• WORK ITEM:
All lines after the one containing "上海雷达手表维修服务中心在哪？ (1067, 829)", together with that line itself, should be written out exactly, down to the last line of the entries below.

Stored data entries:
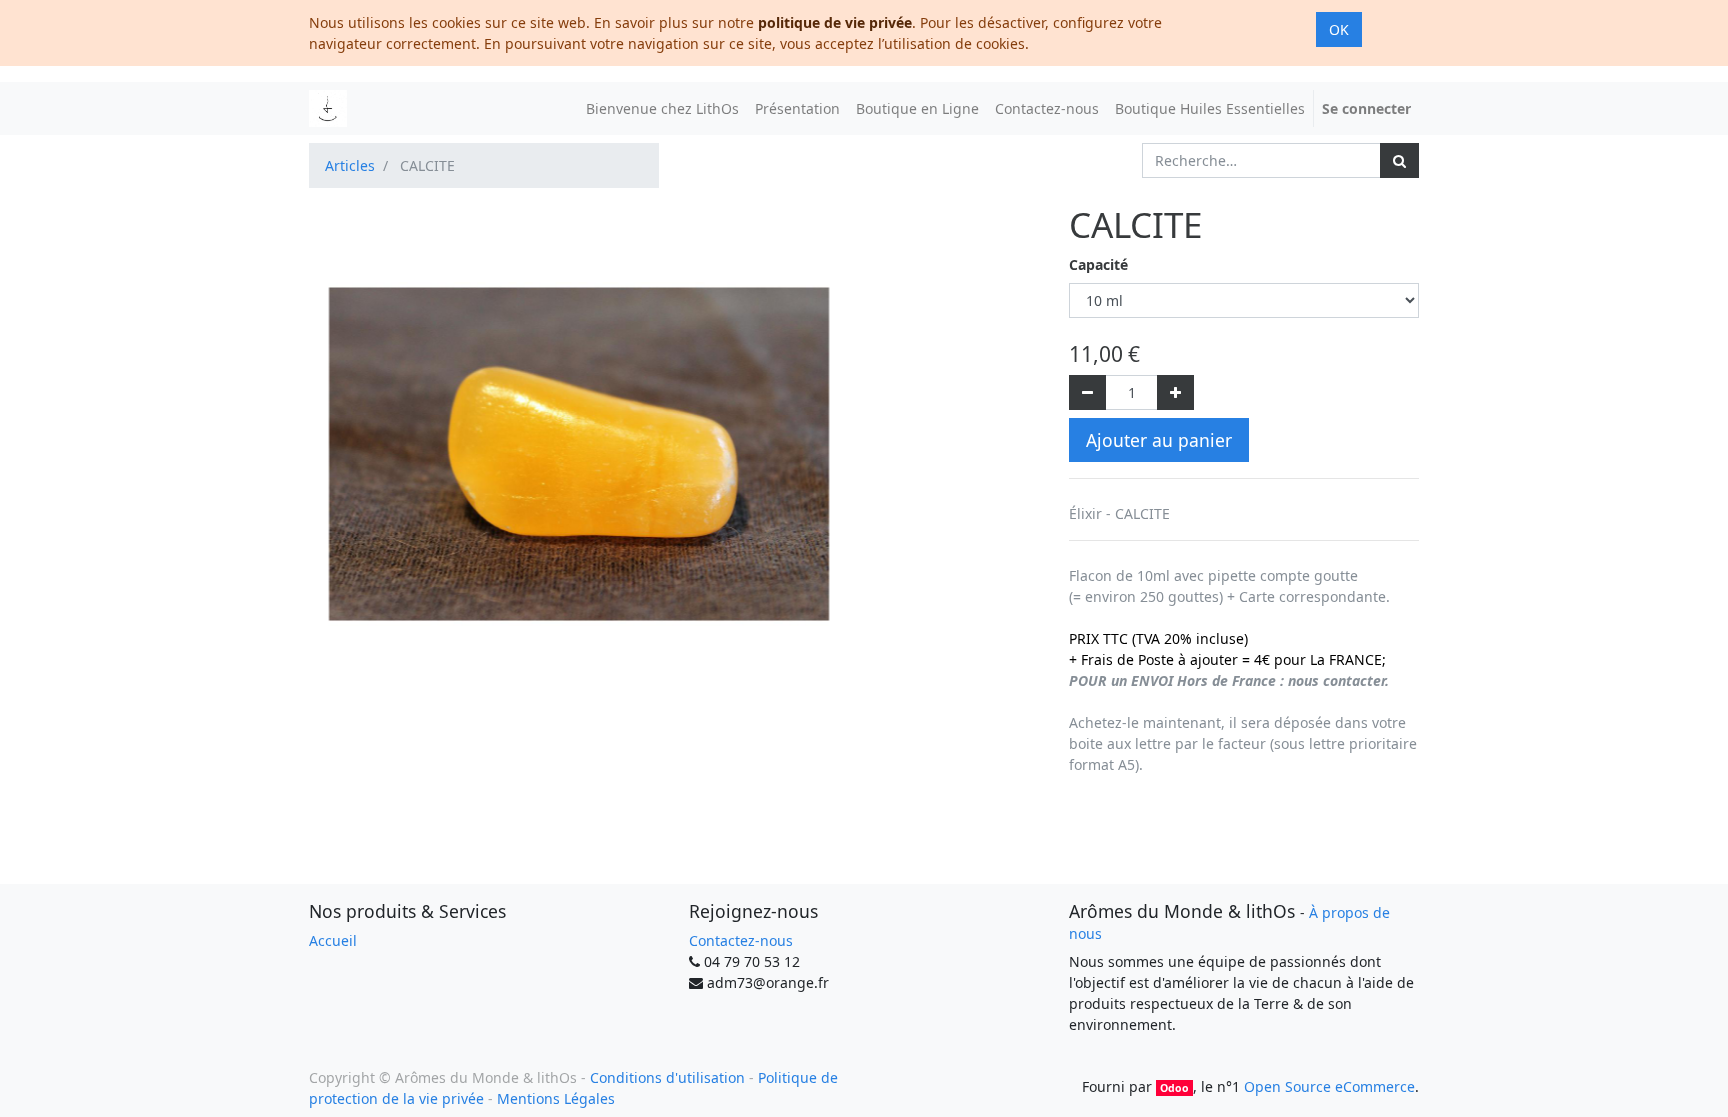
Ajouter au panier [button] (1159, 440)
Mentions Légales (556, 1098)
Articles (350, 165)
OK (1339, 29)
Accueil (333, 940)
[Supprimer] (1087, 392)
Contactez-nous (741, 940)
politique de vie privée (835, 22)
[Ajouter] (1175, 392)
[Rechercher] (1399, 160)
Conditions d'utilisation (667, 1077)
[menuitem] (662, 108)
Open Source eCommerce (1329, 1086)
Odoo (1174, 1088)
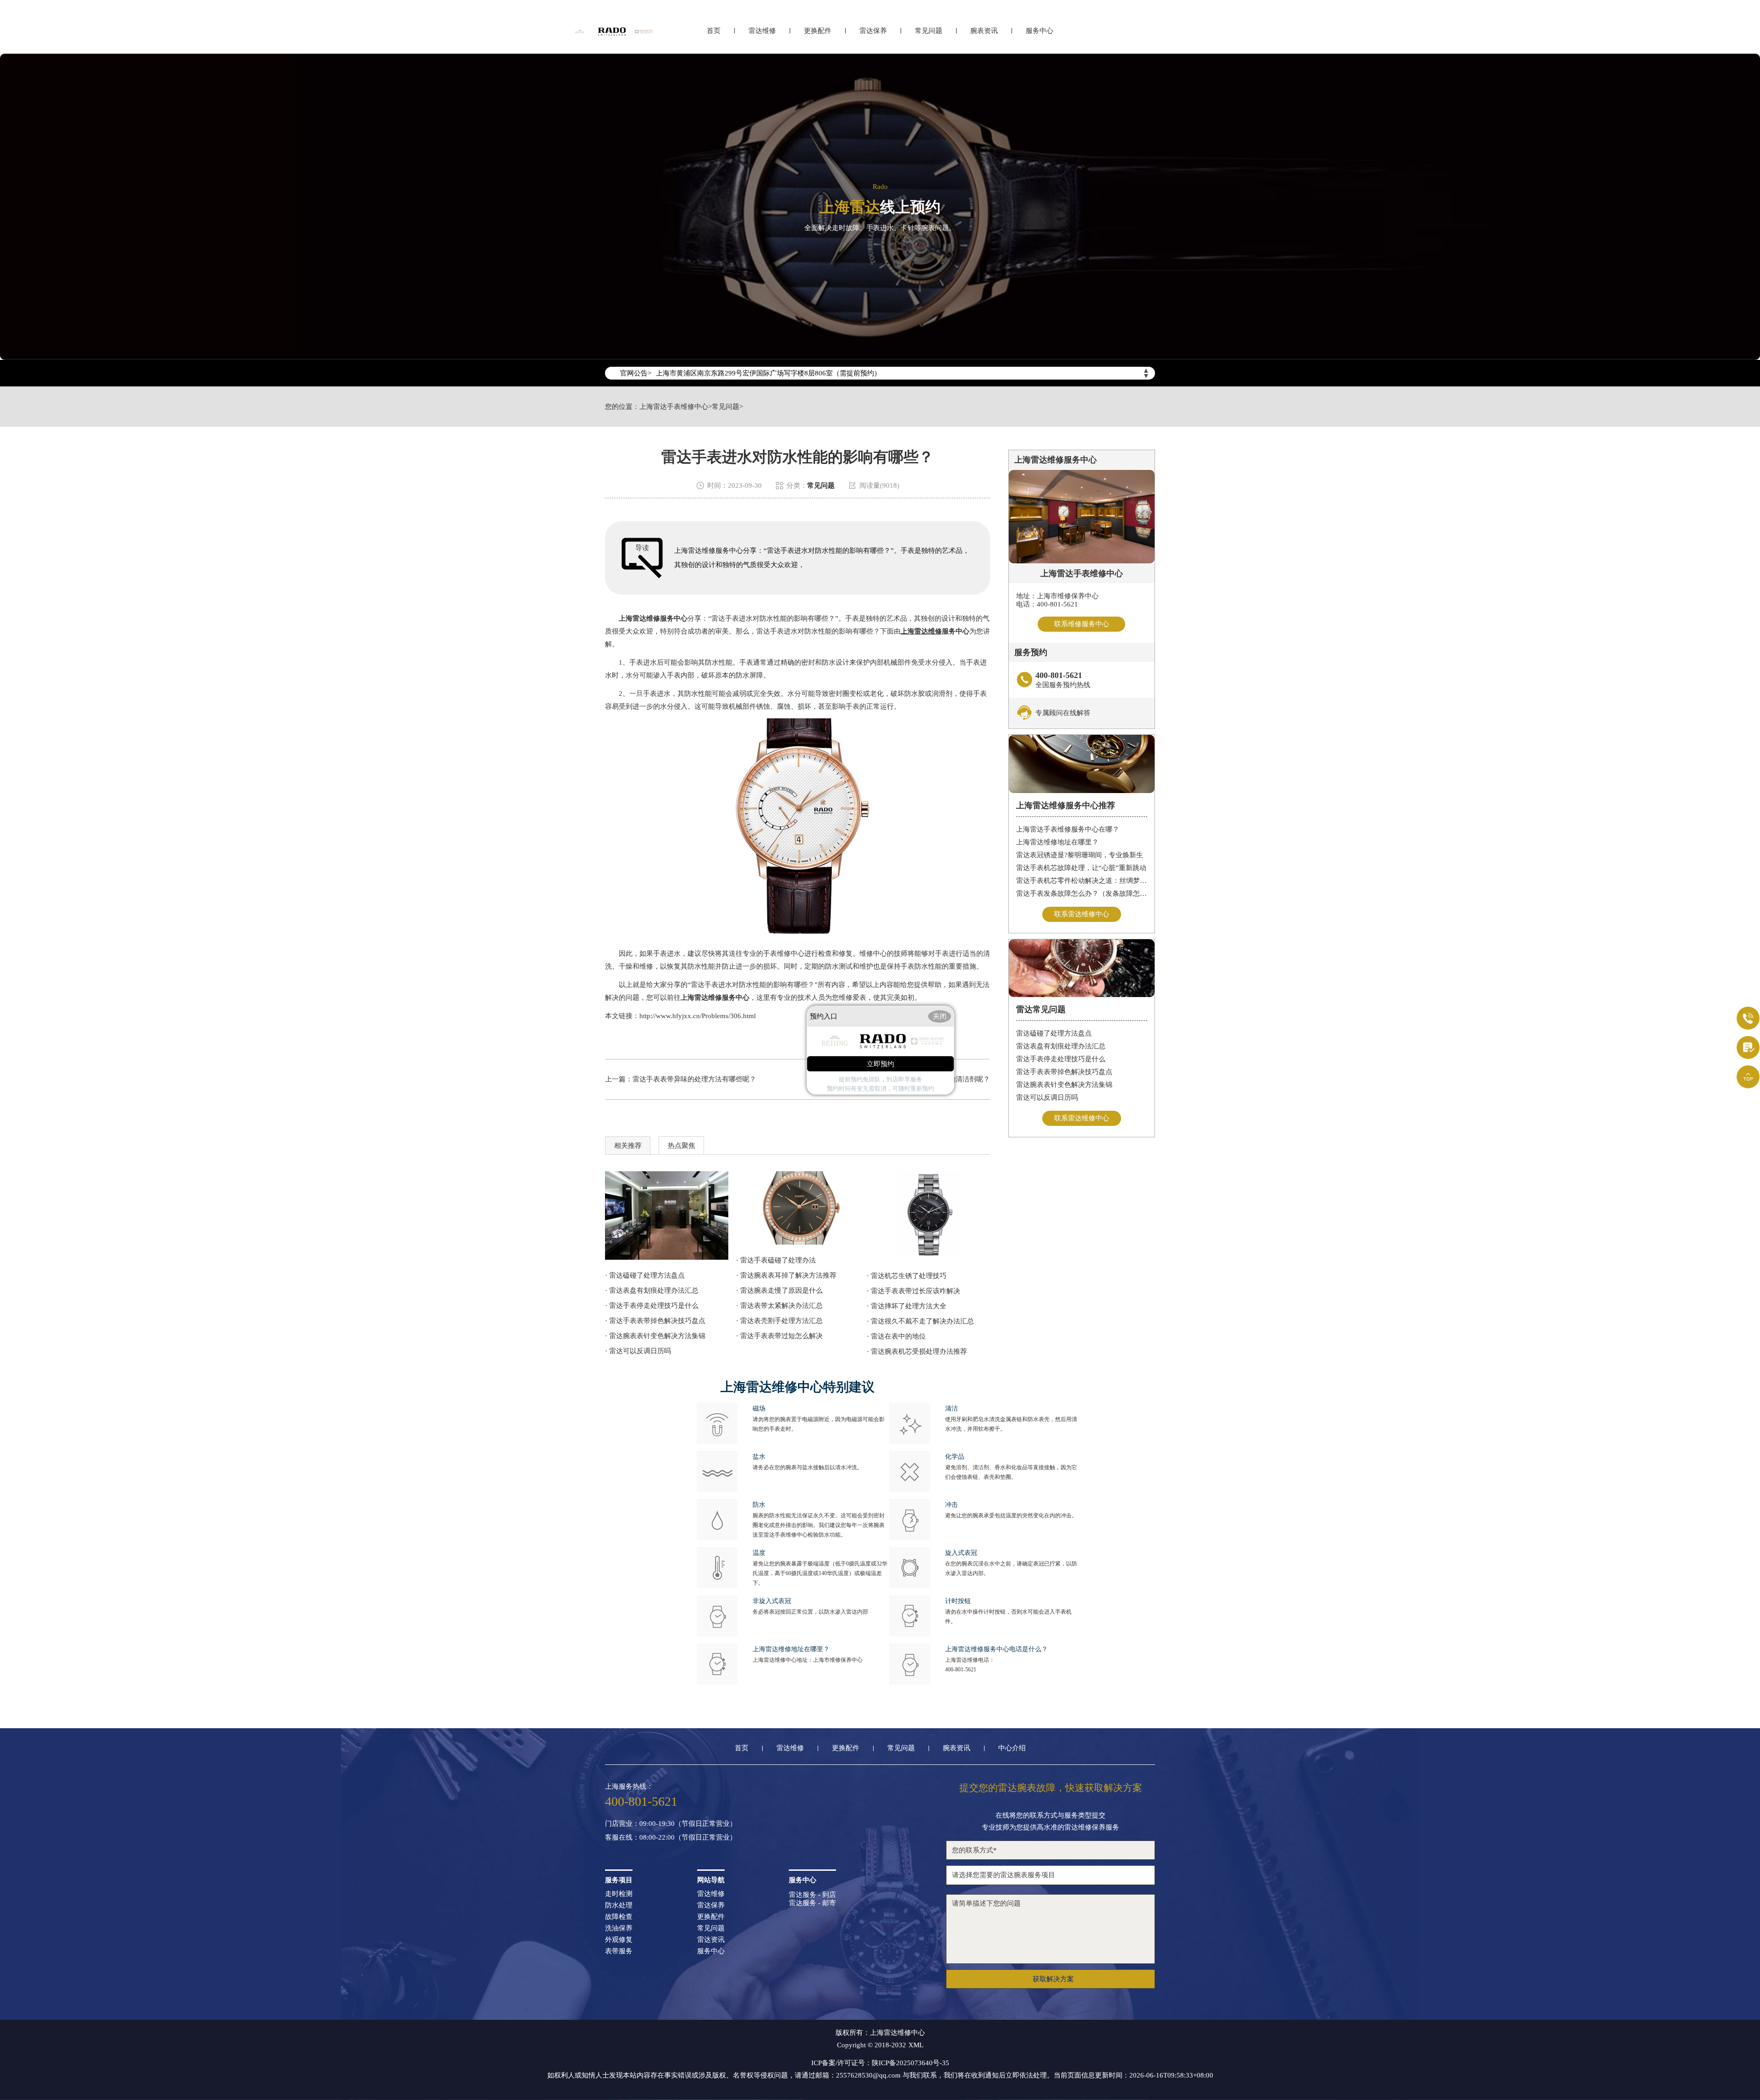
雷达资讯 (711, 1939)
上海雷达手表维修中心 (673, 406)
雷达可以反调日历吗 (1047, 1097)
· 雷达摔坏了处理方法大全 (906, 1306)
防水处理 (618, 1905)
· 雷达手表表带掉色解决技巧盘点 (655, 1320)
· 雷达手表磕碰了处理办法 (776, 1260)
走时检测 (618, 1894)
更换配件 (817, 31)
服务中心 (1039, 31)
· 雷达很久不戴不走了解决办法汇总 (920, 1321)
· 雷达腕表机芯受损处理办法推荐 (917, 1351)
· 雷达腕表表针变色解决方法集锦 (655, 1335)
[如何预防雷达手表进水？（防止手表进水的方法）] (797, 1208)
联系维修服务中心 (1081, 624)
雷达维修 (762, 31)
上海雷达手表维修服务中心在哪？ (1067, 829)
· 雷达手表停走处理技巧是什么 (651, 1305)
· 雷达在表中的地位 (896, 1336)
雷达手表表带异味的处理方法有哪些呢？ (694, 1079)
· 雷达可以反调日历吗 (638, 1351)
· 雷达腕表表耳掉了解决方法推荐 (786, 1275)
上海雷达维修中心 (897, 2032)
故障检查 (618, 1916)
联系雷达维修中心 (1081, 914)
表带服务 (618, 1951)
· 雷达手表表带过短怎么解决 (779, 1335)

• EXERCISE RESPONSE:
上海雷达手表维修服务中心在哪？ (1067, 829)
· 雷达手表停走处理技巧是什么 (651, 1305)
· 雷达在表中的地位 (896, 1336)
雷达手表表带异味的处理方法有哪些呢？ (694, 1079)
· 雷达可以反调日历吗 (638, 1351)
· 雷达腕表表耳掉了解决方法推荐 (786, 1275)
上海雷达维修中心 (897, 2032)
故障检查 (618, 1916)
联系雷达维修中心 (1081, 914)
表带服务 (618, 1951)
· 雷达手表表带过短怎么解决 (779, 1335)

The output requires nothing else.